It doesn't add up. The workday has been roughly the same length of time - eight hours - since the early part of this century. Today, though, we have access to a variety of technological advances designed to increase our productivity, from fancy schmancy office software to search engines that supply a library's worth of information faster than we can say Yahoo!. So why are we getting less work done than ever?
The truth is, the same tools that help us get a task done more quickly also prevent us from attending to that task in the first place. E-mail is the biggest culprit. The average employee gets hundreds of e-mails a day.

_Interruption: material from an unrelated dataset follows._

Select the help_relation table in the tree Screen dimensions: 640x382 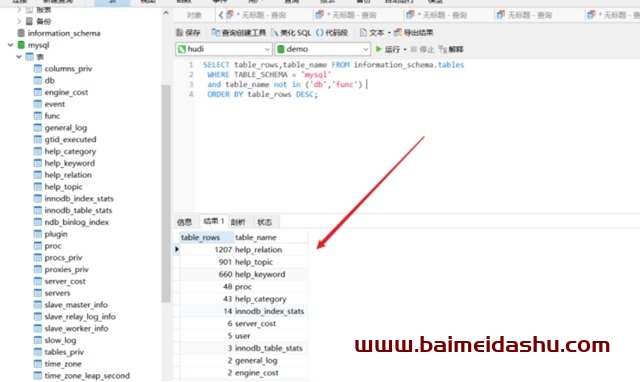point(68,175)
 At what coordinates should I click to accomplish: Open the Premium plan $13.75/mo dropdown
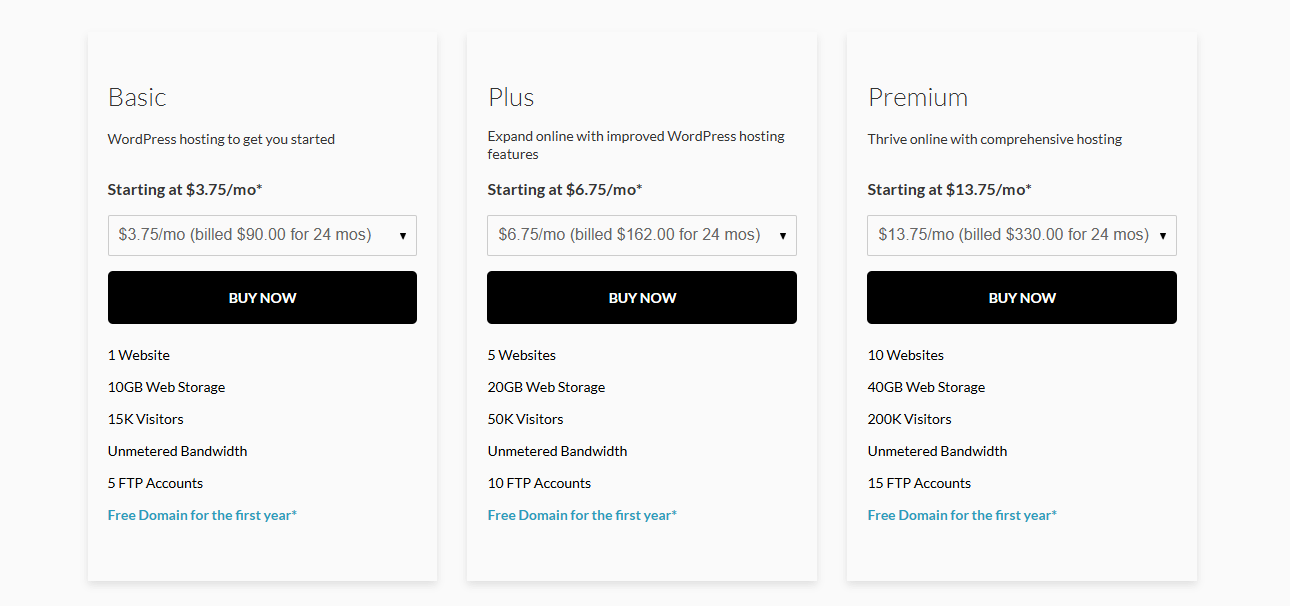coord(1021,236)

Some are tasteless spam and obnoxious forwards from friends, of course, but I've had colleagues tell me that every morning they come in to an inbox with 100 e-mails they're supposed to read. In fact, most people I've talked to spend a minimum of a few hours a day reading and responding to e-mail.
Why is e-mail such a drain on productivity? Well for one thing, most people don't know how to use it properly. Time-wasting e-mail offenses range from the book-length message with too many irrelevant details to the string that will never die as long as the "reply" function exists. Also, e-mail is like your six-year-old brother - always right over your shoulder bugging you. Today's e-mail programs don't even make you check for new messages. Messages saunter in on the local area network and announce their arrival with a pop-up window or a cute little bell sound. So no matter what you're working on, count on e-mail to interrupt it at least once a minute.

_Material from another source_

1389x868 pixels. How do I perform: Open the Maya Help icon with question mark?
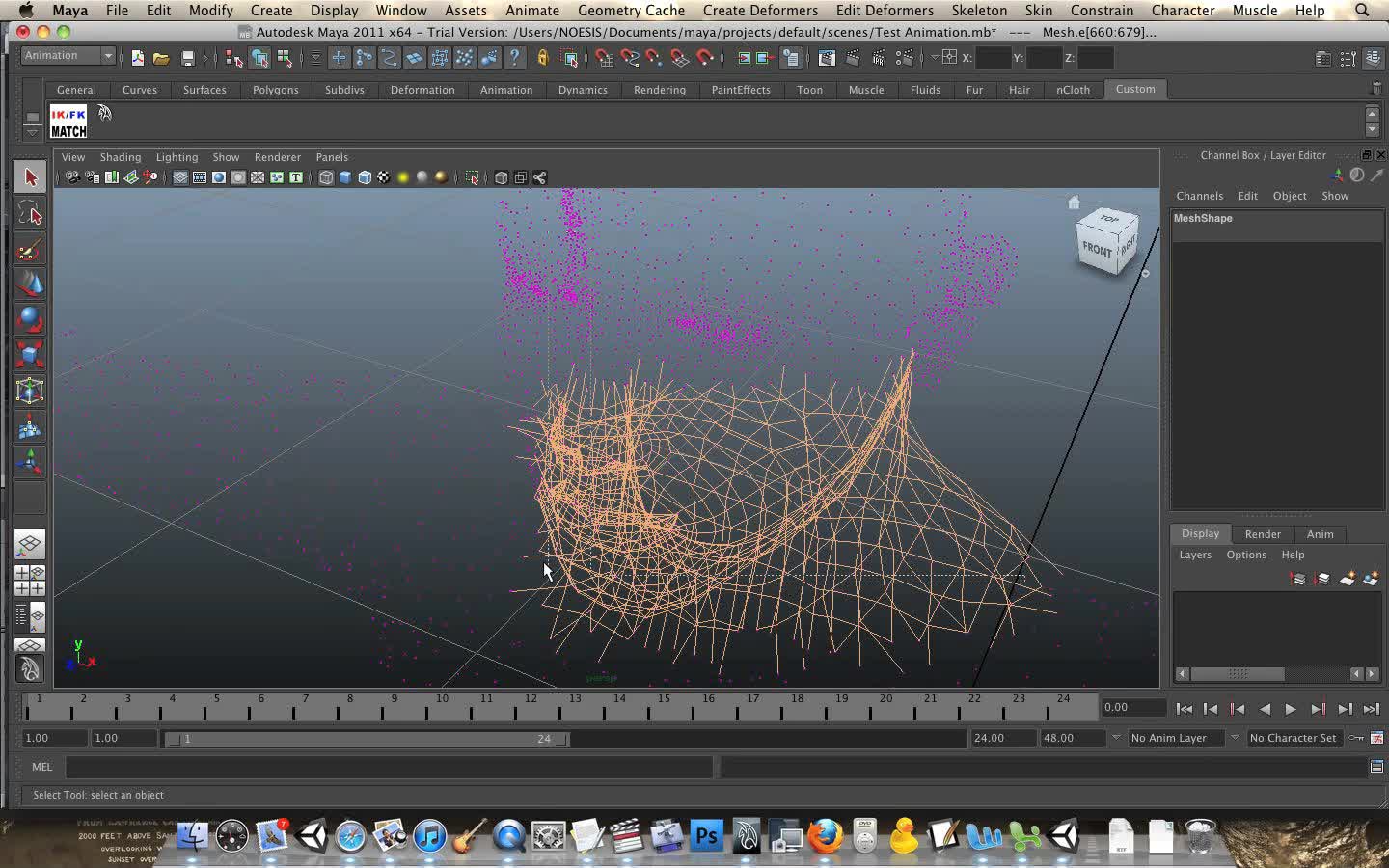click(514, 58)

People who love to procrastinate and/or gossip but feel guilty about using e-mail to send one line messages about the strange noises coming from the cube section next door have a friend called Instant Messenger (IM). IM is the king of all workplace interrupters, allowing you to correspond instantly with anyone on the planet provided he or she has the program as well. Sign up for IM and you'll instantly triple the time you waste on the job engaged in mindless chit chat. Suddenly, you will be privileged to hear every thought that comes into every colleague's mind at any given time. Is your caffeine-addicted co-worker craving Starbucks? Did the histrionic girl in the office over just have a fight with her boyfriend? You'll know about it. Trust me.
Just in case there aren't enough interruptions popping up on your computer screen, there's always your cell phone. The era of voicemail had sadly passed us by, and in business today you are expected to be reachable by cell day or night. Cell phones know no boundaries. Whether you're in your boss's weekly status meeting or at lunch with a client, whoever's calling is more important and must be attended to.

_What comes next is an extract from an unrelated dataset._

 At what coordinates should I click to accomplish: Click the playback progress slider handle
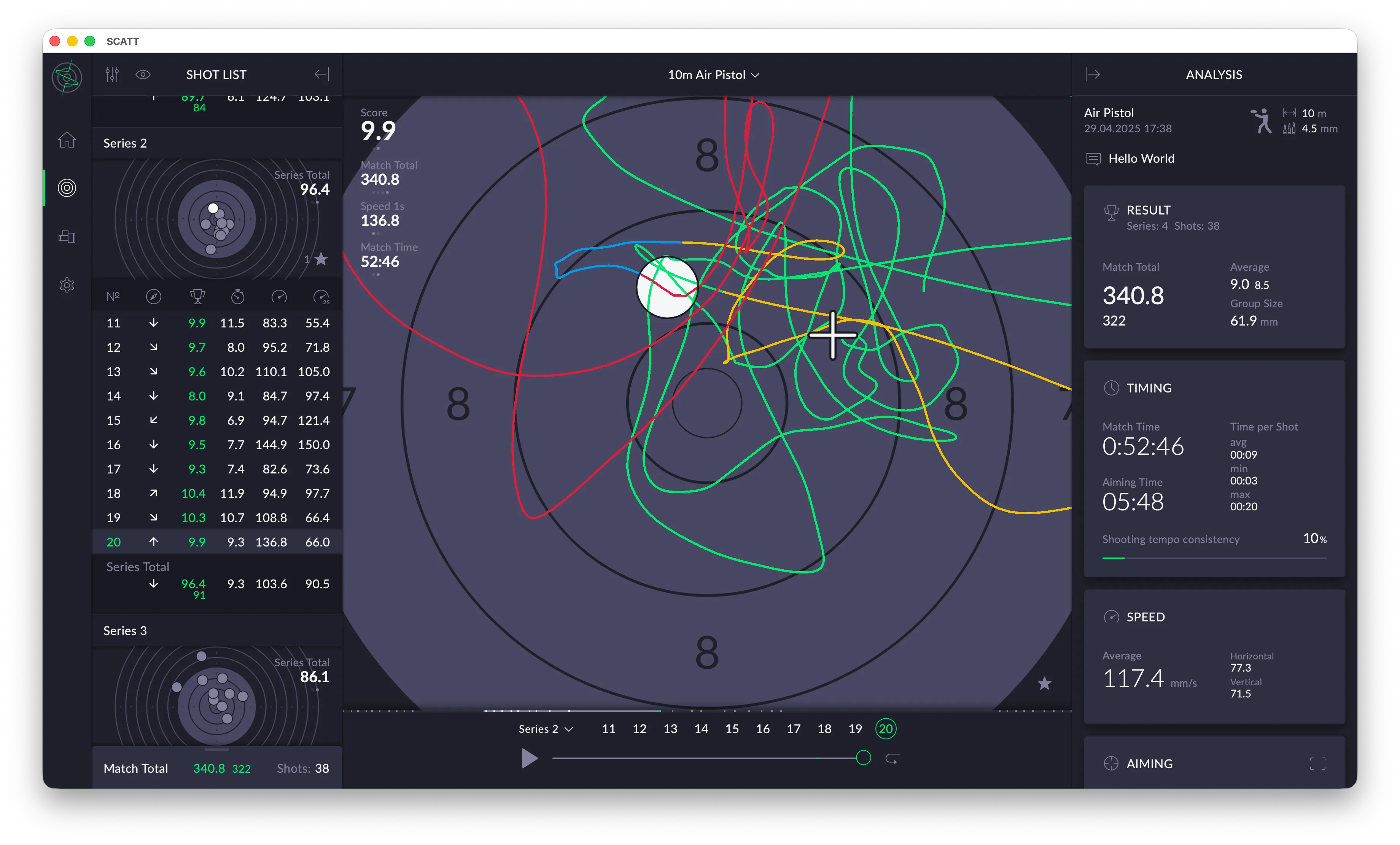coord(863,758)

Unfortunately, there's no cure for the interruptitis that plagues most businesses. E-mail is a necessary evil, and some companies require that you sign up for IM too. To get the most out of your work day, plan your schedule in advance and build in time for e-mail and unanticipated meetings. If being on IM is mandatory, put the "Busy" or "Away" setting on as often as possible. Most importantly, practice focusing on the task at hand and don't let those pesky interruptions derail you for too long. If you're successful, you'll have discovered the meaning of 21st century efficiency!